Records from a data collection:
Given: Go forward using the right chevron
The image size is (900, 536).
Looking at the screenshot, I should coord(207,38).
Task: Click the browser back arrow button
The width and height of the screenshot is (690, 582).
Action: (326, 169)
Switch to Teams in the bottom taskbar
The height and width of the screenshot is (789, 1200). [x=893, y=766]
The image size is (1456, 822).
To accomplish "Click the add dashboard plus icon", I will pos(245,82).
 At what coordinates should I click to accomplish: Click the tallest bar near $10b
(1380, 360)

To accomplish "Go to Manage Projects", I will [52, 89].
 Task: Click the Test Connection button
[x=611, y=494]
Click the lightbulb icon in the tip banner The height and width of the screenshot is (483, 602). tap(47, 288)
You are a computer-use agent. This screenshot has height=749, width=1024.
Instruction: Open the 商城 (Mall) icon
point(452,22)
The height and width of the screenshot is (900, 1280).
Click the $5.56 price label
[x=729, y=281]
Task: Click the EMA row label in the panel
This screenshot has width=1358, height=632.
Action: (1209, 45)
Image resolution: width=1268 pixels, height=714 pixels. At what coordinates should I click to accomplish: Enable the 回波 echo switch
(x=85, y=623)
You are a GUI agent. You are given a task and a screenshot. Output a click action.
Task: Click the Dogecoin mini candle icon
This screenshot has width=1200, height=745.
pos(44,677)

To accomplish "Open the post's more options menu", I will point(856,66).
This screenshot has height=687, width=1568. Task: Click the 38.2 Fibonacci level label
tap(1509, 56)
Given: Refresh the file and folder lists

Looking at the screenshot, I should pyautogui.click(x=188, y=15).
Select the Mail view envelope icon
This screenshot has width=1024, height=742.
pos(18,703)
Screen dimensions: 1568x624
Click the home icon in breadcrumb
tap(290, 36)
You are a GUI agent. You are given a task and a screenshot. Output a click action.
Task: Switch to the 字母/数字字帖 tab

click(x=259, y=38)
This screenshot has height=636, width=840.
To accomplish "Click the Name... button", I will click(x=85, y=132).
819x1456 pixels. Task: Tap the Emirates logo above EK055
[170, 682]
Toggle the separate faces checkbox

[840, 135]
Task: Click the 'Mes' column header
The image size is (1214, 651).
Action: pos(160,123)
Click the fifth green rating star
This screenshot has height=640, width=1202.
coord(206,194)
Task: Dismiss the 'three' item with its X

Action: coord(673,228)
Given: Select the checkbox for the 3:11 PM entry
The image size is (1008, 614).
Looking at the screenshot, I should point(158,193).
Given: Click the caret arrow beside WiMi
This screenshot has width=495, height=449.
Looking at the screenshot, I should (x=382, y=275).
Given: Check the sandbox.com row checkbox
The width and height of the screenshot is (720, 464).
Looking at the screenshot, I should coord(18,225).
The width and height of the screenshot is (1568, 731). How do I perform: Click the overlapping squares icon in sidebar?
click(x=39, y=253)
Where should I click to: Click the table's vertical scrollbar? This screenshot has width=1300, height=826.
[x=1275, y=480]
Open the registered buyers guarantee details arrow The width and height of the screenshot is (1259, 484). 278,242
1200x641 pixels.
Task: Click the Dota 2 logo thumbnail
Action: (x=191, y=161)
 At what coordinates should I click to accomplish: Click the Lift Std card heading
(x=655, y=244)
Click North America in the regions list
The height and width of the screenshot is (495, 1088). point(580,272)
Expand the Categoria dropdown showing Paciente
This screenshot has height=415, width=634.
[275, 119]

● Exercise prompt:
Provide the number of lines in the entries above on which the string "will" is found, and no other text.

● Task output:
4